> TASK TO COMPLETE: The records follow. Print, word for word, the first line through the "Task: Click the left tab strip edge handle" line.

> SUPPLIED ENTRIES:

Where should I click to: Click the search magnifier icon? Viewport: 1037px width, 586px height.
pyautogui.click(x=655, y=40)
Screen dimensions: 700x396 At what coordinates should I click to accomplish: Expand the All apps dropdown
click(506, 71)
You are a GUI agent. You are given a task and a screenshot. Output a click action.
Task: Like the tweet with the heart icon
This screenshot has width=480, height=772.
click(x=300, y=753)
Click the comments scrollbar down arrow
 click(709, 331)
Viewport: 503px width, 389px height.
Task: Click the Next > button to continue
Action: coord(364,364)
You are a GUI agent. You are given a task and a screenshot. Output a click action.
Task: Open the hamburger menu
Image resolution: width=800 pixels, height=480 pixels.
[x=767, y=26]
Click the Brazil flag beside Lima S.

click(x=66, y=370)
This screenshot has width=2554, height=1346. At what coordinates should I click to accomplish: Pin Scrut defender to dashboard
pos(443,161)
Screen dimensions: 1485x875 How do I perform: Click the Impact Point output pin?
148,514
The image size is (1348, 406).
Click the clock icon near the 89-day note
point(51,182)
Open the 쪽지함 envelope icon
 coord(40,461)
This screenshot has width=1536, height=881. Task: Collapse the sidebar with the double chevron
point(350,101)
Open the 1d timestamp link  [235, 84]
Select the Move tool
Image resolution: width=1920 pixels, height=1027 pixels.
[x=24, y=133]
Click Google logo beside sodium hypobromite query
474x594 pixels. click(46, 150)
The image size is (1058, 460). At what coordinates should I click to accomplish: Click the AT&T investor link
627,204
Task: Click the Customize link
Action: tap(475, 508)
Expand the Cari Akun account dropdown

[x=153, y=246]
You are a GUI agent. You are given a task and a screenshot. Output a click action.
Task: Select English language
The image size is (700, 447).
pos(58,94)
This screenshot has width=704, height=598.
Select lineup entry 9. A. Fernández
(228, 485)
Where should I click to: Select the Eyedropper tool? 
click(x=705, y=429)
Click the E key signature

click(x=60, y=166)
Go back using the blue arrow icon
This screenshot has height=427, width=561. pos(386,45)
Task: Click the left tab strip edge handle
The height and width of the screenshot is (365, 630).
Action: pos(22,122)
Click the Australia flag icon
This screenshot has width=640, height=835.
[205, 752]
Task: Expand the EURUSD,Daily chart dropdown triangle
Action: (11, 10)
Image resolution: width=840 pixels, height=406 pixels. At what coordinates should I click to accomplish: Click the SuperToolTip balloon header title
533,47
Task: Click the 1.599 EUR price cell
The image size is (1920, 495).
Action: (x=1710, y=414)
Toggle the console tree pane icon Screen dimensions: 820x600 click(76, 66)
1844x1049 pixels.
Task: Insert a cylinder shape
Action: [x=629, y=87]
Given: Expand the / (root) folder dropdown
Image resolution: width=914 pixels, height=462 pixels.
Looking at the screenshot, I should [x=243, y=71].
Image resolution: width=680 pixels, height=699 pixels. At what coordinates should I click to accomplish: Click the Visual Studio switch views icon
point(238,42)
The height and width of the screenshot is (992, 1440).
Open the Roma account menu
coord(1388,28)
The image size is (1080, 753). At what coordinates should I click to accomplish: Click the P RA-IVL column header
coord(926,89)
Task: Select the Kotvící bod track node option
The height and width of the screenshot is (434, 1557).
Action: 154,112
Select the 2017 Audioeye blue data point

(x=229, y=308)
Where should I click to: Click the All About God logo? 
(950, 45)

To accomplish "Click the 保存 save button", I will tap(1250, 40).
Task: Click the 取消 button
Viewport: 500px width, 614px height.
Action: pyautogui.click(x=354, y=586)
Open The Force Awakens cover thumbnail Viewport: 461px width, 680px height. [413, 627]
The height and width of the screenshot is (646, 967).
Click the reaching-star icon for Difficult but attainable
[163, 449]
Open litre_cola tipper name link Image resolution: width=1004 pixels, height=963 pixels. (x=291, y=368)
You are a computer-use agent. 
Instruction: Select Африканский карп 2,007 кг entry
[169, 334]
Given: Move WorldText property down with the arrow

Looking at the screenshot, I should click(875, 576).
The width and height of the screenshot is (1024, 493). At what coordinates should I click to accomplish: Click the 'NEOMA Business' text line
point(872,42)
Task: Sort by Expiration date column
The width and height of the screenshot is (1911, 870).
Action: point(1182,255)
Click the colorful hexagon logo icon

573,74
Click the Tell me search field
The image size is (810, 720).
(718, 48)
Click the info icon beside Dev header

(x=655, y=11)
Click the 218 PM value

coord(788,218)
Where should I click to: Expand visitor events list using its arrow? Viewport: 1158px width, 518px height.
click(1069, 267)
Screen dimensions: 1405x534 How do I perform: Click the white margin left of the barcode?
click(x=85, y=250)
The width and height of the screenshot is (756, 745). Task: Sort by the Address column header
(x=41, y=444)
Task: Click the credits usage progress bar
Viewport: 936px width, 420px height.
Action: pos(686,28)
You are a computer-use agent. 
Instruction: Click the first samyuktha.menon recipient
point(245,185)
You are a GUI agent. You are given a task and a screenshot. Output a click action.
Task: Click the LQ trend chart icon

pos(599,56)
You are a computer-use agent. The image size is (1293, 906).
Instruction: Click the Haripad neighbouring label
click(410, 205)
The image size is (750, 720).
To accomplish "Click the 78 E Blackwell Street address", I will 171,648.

> ANSWER TO THIS PROBLEM:
Where should I click to: Click the search magnifier icon? Viewport: 1037px width, 586px height.
pyautogui.click(x=655, y=40)
Screen dimensions: 700x396 At what coordinates should I click to accomplish: Expand the All apps dropdown
click(506, 71)
You are a GUI agent. You are given a task and a screenshot. Output a click action.
Task: Like the tweet with the heart icon
This screenshot has width=480, height=772.
click(x=300, y=753)
Click the comments scrollbar down arrow
 click(709, 331)
Viewport: 503px width, 389px height.
Task: Click the Next > button to continue
Action: coord(364,364)
You are a GUI agent. You are given a task and a screenshot. Output a click action.
Task: Open the hamburger menu
Image resolution: width=800 pixels, height=480 pixels.
[x=767, y=26]
Click the Brazil flag beside Lima S.

click(x=66, y=370)
This screenshot has width=2554, height=1346. At what coordinates should I click to accomplish: Pin Scrut defender to dashboard
pos(443,161)
Screen dimensions: 1485x875 How do I perform: Click the Impact Point output pin?
148,514
The image size is (1348, 406).
Click the clock icon near the 89-day note
point(51,182)
Open the 쪽지함 envelope icon
 coord(40,461)
This screenshot has width=1536, height=881. Task: Collapse the sidebar with the double chevron
point(350,101)
Open the 1d timestamp link  [235, 84]
Select the Move tool
Image resolution: width=1920 pixels, height=1027 pixels.
[x=24, y=133]
Click Google logo beside sodium hypobromite query
474x594 pixels. click(46, 150)
The image size is (1058, 460). At what coordinates should I click to accomplish: Click the AT&T investor link
627,204
Task: Click the Customize link
Action: tap(475, 508)
Expand the Cari Akun account dropdown

[x=153, y=246]
You are a GUI agent. You are given a task and a screenshot. Output a click action.
Task: Select English language
The image size is (700, 447).
pos(58,94)
This screenshot has width=704, height=598.
Select lineup entry 9. A. Fernández
(228, 485)
Where should I click to: Select the Eyedropper tool? 
click(x=705, y=429)
Click the E key signature

click(x=60, y=166)
Go back using the blue arrow icon
This screenshot has height=427, width=561. pos(386,45)
Task: Click the left tab strip edge handle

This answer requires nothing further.